* * *
На вопрос, что же теперь еще осталось, следует ответить: сознание опасности и утраты в качестве радикального кризиса. Сегодня это сознание – лишь возможность, а не обладание и гарантия. Всякая объективность стала двусмысленной; истина как будто заключена в невозвратимо утраченном, субстанция – в беспомощности, действительность – в маскараде. Тот, кто хочет преодолеть кризис и достигнуть истоков, должен пройти через утраченное, чтобы, усваивая, вспомнить; измерить беспомощность, чтобы принять решение о себе самом; испробовать маскарад, чтобы ощутить подлинное.
Новый мир может возникнуть из кризиса не посредством рационального порядка существования как такового; человек, являющийся чем-то большим, чем он создает в рамках этого порядка, обретает себя посредством государства в воле к своей целостности, для которой порядок существования становится просто средством, и в духовном творении, посредством которого он приходит к сознанию своей сущности. На обоих путях он может вновь удостовериться в истоках и цели, в своем бытии человеком – в благородном и свободном самосозидании, утраченном им в том, что было лишь порядком существования. Если он полагает обрести в государстве существенное, то вскоре поймет, что государство само по себе еще не все, а лишь сфера осуществления возможного. Если же он доверится духу как бытию в себе, то присутствие его в каждой существующей объективности начнет вызывать у него сомнение. Он должен вернуться к началу, к бытию человеком, которое придает государству и духу полнокровность и действительность.

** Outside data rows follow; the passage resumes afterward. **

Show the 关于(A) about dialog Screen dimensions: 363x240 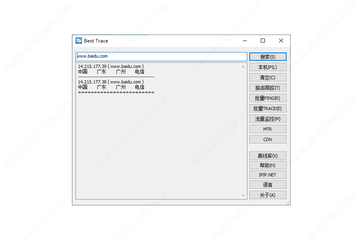pyautogui.click(x=268, y=195)
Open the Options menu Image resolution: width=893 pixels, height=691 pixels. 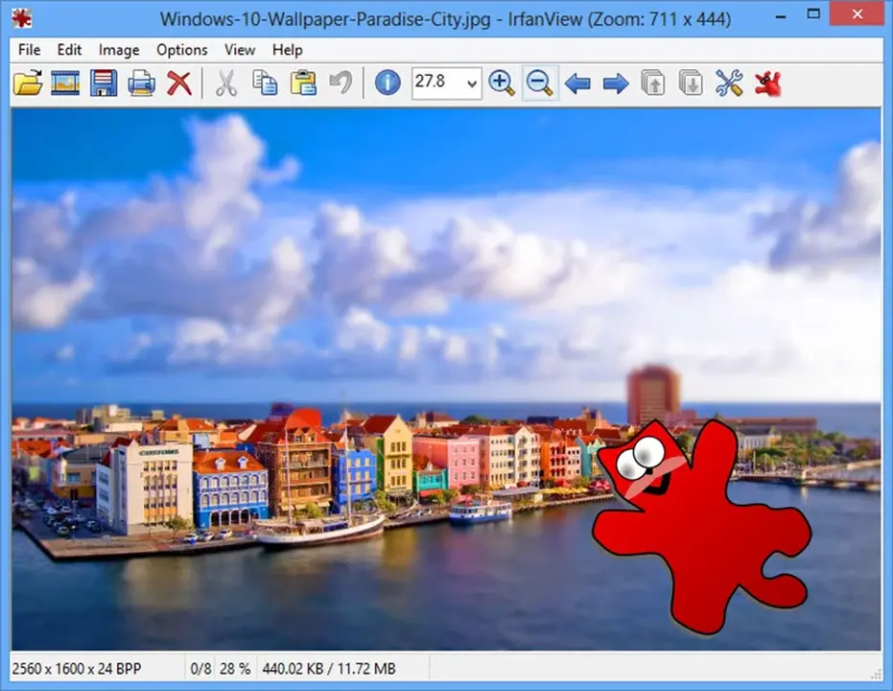click(x=181, y=50)
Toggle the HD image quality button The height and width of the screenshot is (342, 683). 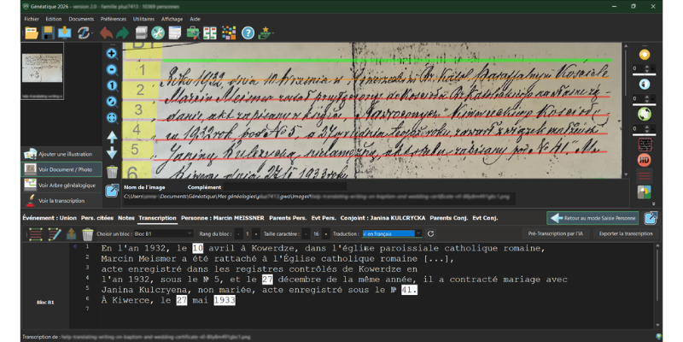[645, 160]
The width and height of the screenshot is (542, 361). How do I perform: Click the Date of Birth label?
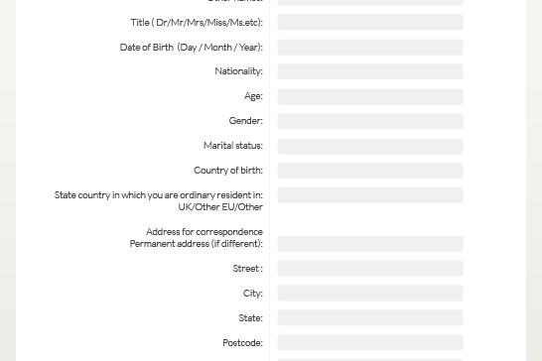[x=192, y=47]
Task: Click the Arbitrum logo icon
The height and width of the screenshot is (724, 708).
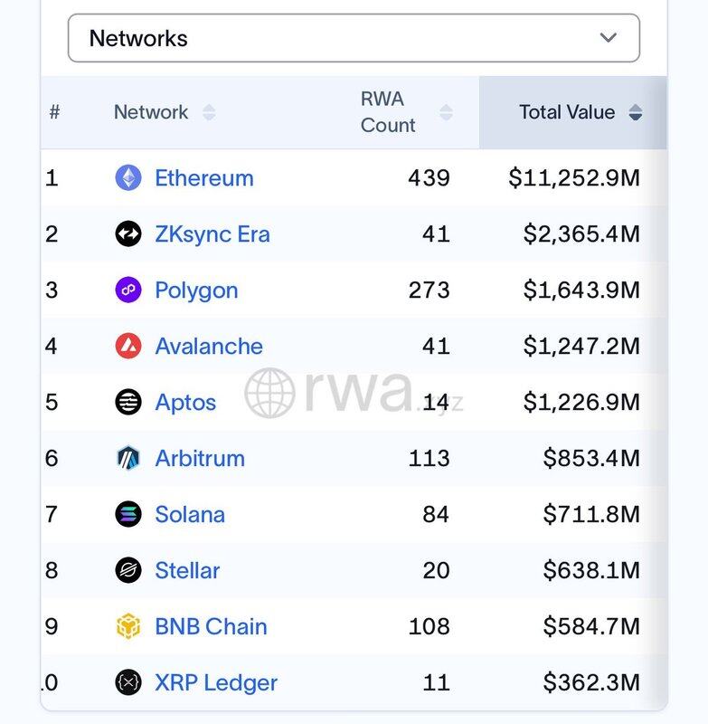Action: coord(128,458)
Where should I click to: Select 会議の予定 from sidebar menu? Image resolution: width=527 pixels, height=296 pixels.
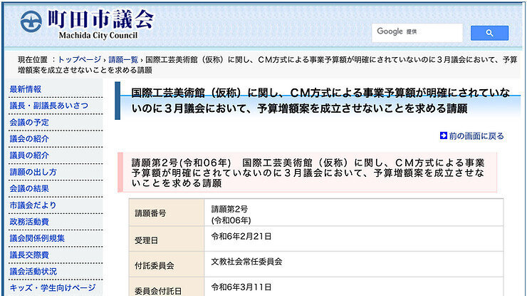click(x=30, y=122)
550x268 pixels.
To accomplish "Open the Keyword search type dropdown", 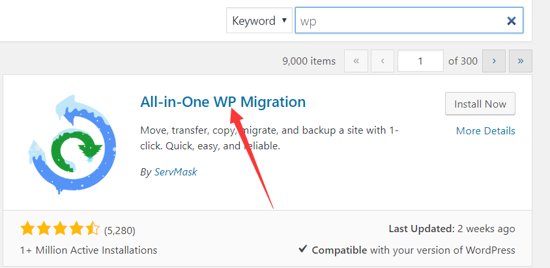I will [x=260, y=21].
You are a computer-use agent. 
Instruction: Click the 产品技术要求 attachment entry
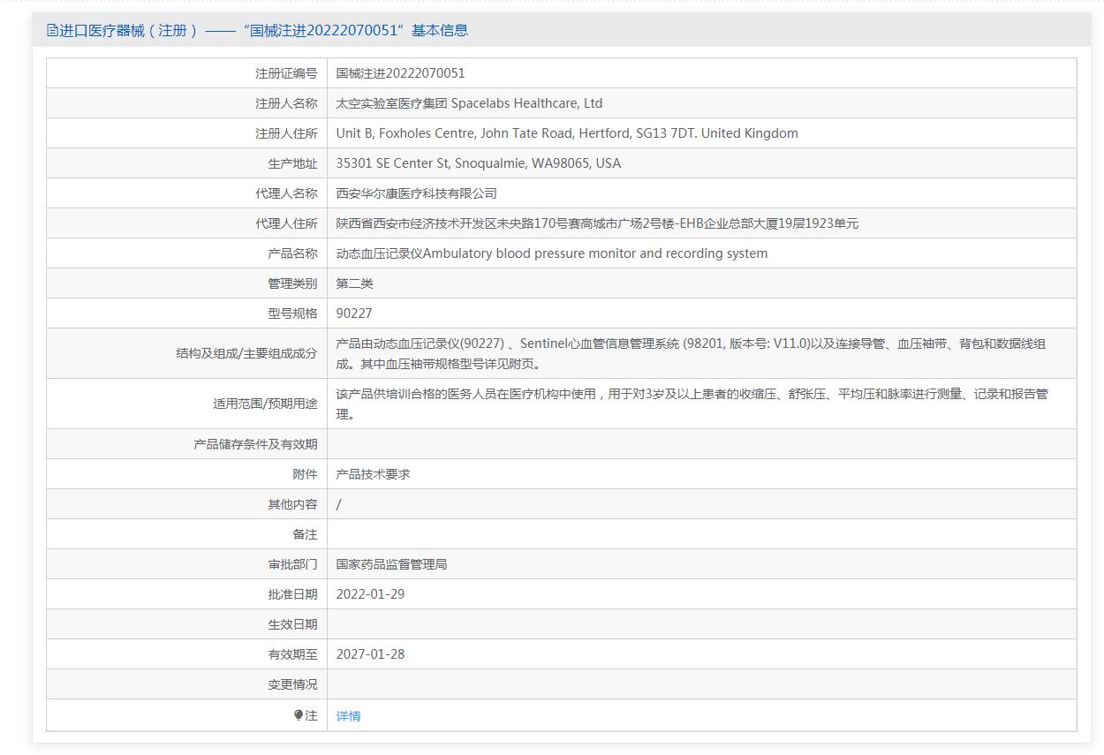pyautogui.click(x=373, y=474)

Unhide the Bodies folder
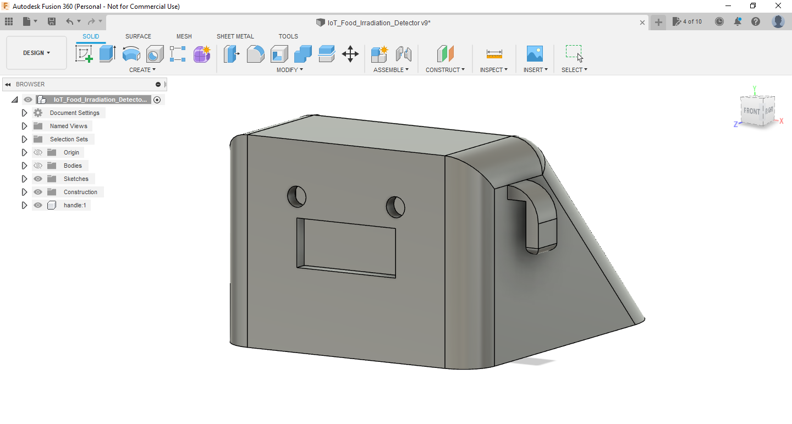tap(37, 166)
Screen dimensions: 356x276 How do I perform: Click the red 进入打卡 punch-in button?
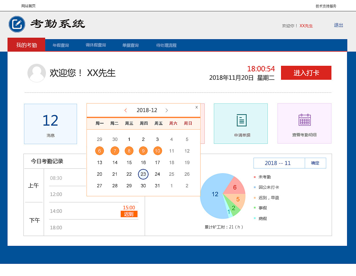pyautogui.click(x=306, y=73)
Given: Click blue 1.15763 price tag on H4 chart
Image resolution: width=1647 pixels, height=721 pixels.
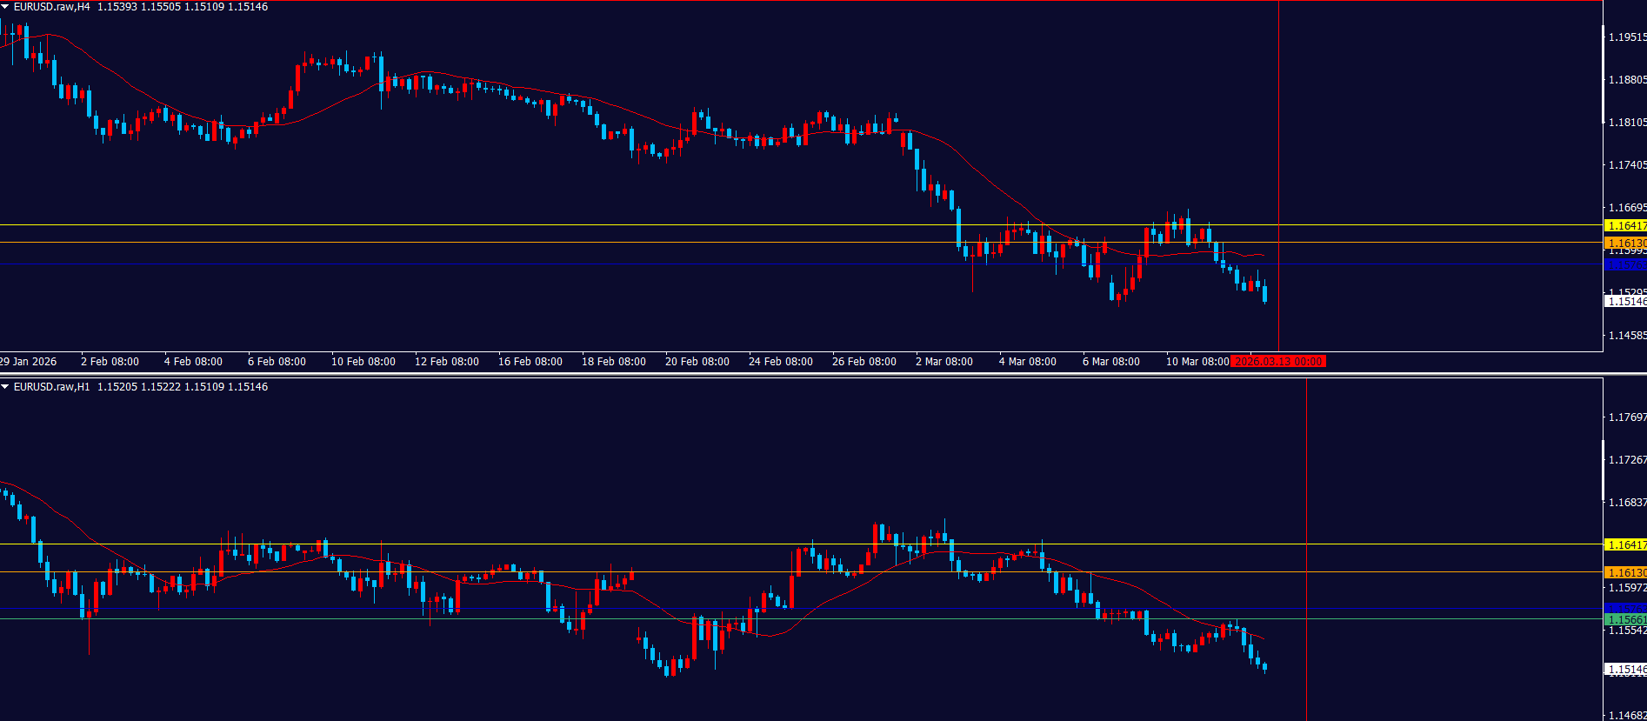Looking at the screenshot, I should point(1624,265).
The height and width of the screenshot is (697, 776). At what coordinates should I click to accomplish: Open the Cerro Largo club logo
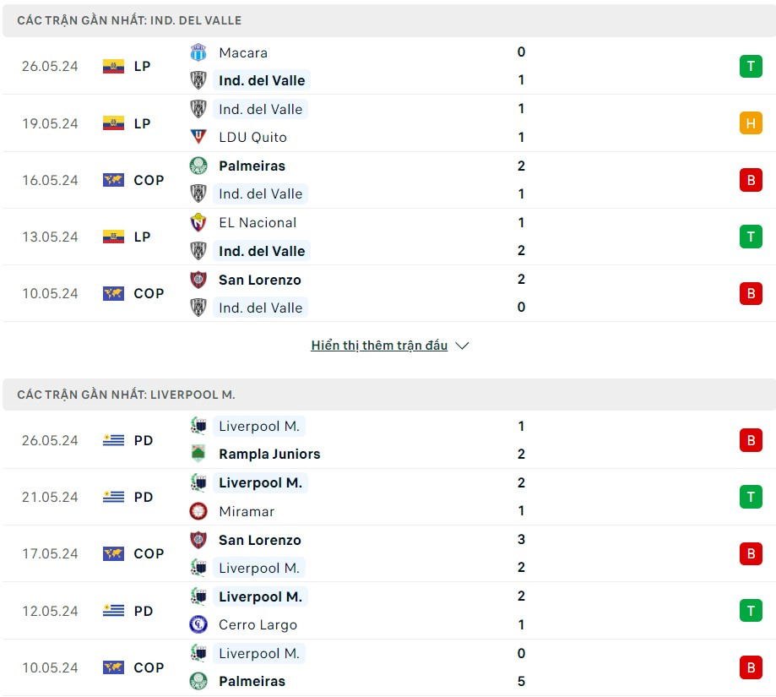[x=199, y=624]
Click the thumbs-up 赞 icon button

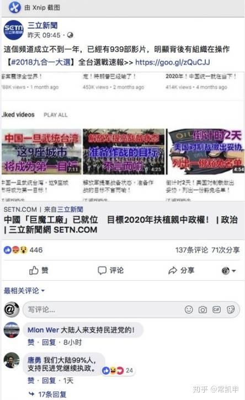pos(39,270)
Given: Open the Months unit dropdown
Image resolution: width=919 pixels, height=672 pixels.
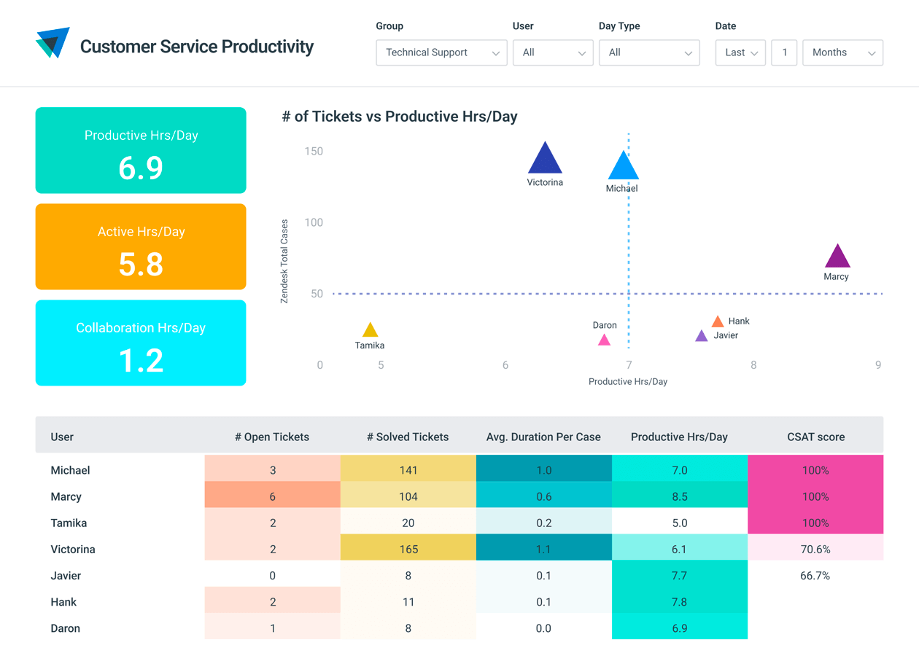Looking at the screenshot, I should click(842, 52).
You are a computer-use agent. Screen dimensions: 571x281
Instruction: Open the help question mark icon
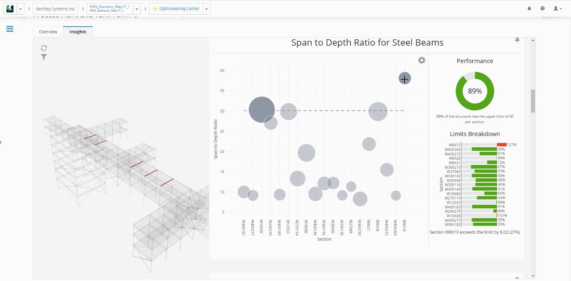click(542, 8)
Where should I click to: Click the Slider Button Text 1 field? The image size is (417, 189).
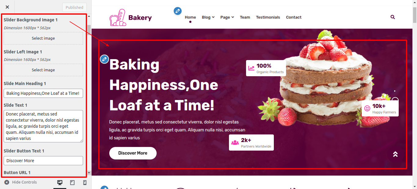[x=43, y=161]
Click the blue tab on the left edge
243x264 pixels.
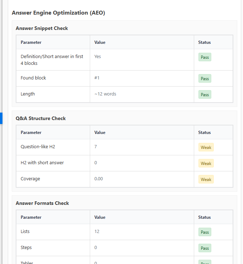(1, 118)
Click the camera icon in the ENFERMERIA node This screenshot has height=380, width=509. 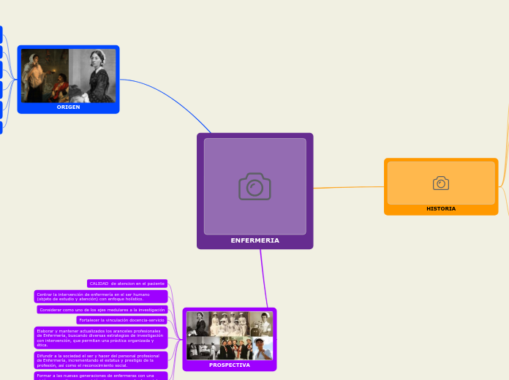click(255, 186)
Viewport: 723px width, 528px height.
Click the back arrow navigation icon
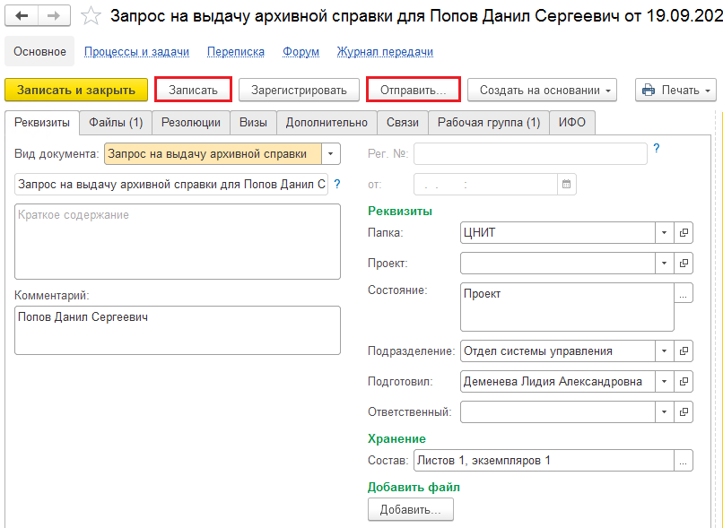[x=22, y=16]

Тем самым человек привносит относительность в единственную связь, способную охватить всех, внешний порядок мира рассудочного целенаправленного мышления. Однако истина, создающая в человеке ощущение общности, является чисто исторической верой, которая никогда не может быть верой всех. Конечно, истина разумного понимания одна для всех, но истина, которой является сам человек, достигающая в нем ясности, отделяет его от других. В бесконечной борьбе исконной коммуникации возгорается чуждое в столкновении друг с другом; поэтому человек, который достиг своей сущности в духовной ситуации современности, отвергает насильственно навязываемую всем веру. Единство целого в качестве постигаемого остается историческим для данного государства, дух остается связанным с его истоками жизнью, человек – его специфической незаменимой сущностью.
Жан Бодрийяр. Падение политики
(Из книги «В тени молчаливого большинства». Перевод Н. Суслова)
Все хаотическое скопление социального вращается вокруг этого пористого объекта, этой одновременно непроницаемой и прозрачной реальности, этого ничто – вокруг масс.
Магический хрустальный шар статистики, они, наподобие материи и природных стихий, «пронизаны токами и течениями». Именно так, по меньшей мере, мы их себе представляем. Они могут быть «намагничены» – социальное окружает их, выступая в качестве статического электричества, но большую часть времени они образуют «массу» в прямом значении слова, иначе говоря, все электричество социального и политического они поглощают и нейтрализуют безвозвратно.
Они не являются ни хорошими проводниками политического, ни хорошими проводниками социального, ни хорошими проводниками смысла вообще.
Все их пронизывает, все их намагничивает, но все здесь и рассеивается, не оставляя никаких следов. И призыв к массам, в сущности, всегда остается без ответа. Они не излучают, а, напротив, поглощают все излучение периферических созвездий Государства, Истории, Культуры, Смысла. Они суть инерция, могущество инерции, власть нейтрального.
Именно в этом смысле масса выступает характеристикой нашей современности – как явление в высшей степени имплозивное, не осваиваемое никакой традиционной практикой и никакой традиционной теорией, а может быть, и вообще любой практикой и любой теорией.
Воображению массы представляются колеблющимися где-то между пассивностью и необузданной спонтанностью, но всякий раз как энергия потенциальная, как запас социального и социальной активности: сегодня они – безмолвный объект, завтра, когда возьмут слово и перестанут быть «молчаливым большинством», – главное действующее лицо истории. Однако истории, достойной описания, – ни прошлого, ни будущего – массы как раз и не имеют. Они не имеют ни скрытых сил, которые бы высвобождались, ни устремлений, которые должны были бы реализовываться. Их сила является актуальной, она здесь вся целиком, и это сила их молчания. Сила поглощения и нейтрализации, отныне превосходящая все силы, на массы воздействующие. Специфическая сила инертного, принцип функционирования которой чужд принципу функционирования всех схем производства, распространения и расширения, лежащих в основе нашего воображения, в том числе и воображения, намеренного эти схемы разрушить. Недопустимая и непостижимая фигура имплозии (возникает вопрос: применимо ли к имплозии слово «процесс»?), о которую спотыкаются все наши рассудочные системы и против которой они с упорством восстают активизацией всех значений, вспышкой игры всех означающих, маскируя главное – крушение смысла.